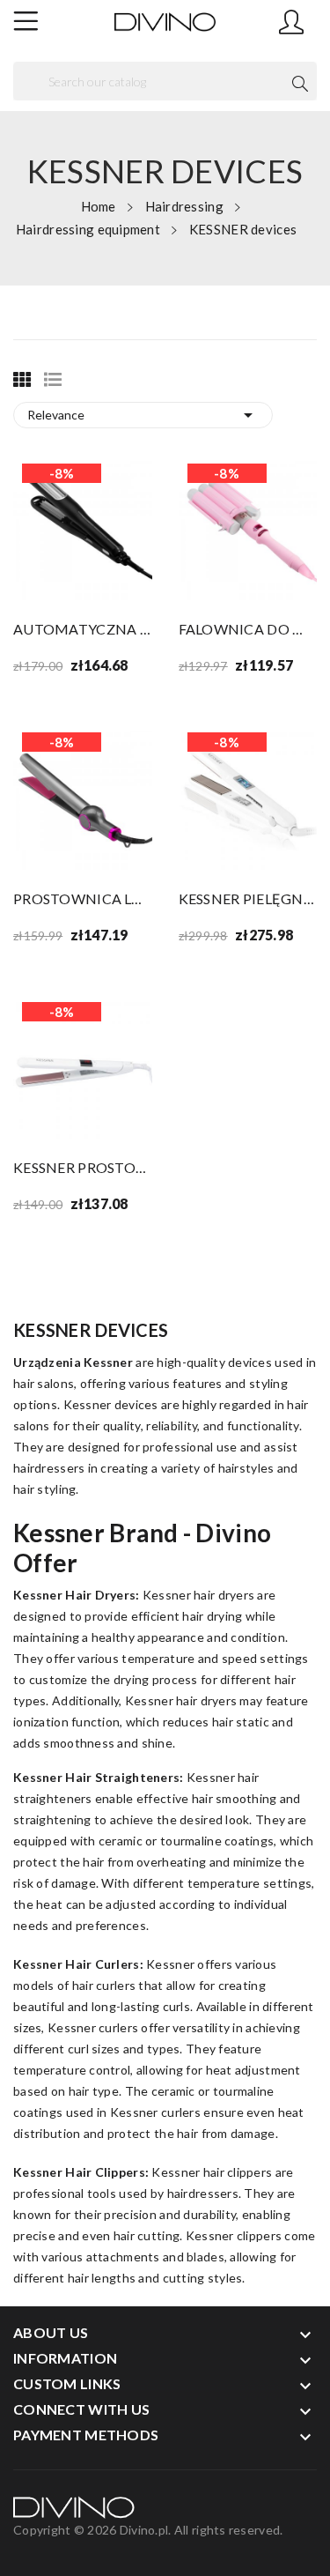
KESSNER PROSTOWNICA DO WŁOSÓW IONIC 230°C (82, 1167)
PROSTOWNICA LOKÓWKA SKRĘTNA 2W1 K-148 (82, 898)
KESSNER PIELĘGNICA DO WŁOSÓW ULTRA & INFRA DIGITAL (248, 898)
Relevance (143, 415)
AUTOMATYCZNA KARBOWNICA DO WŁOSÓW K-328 (82, 628)
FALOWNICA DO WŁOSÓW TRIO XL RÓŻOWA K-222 (248, 628)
==============================
# ACTIVITY:
Find the lines in the data that include "WŁOSÓW", then copy each of them.

# ANSWER FOR THE TASK:
KESSNER PROSTOWNICA DO WŁOSÓW IONIC 230°C (82, 1167)
KESSNER PIELĘGNICA DO WŁOSÓW ULTRA & INFRA DIGITAL (248, 898)
AUTOMATYCZNA KARBOWNICA DO WŁOSÓW K-328 (82, 628)
FALOWNICA DO WŁOSÓW TRIO XL RÓŻOWA K-222 (248, 628)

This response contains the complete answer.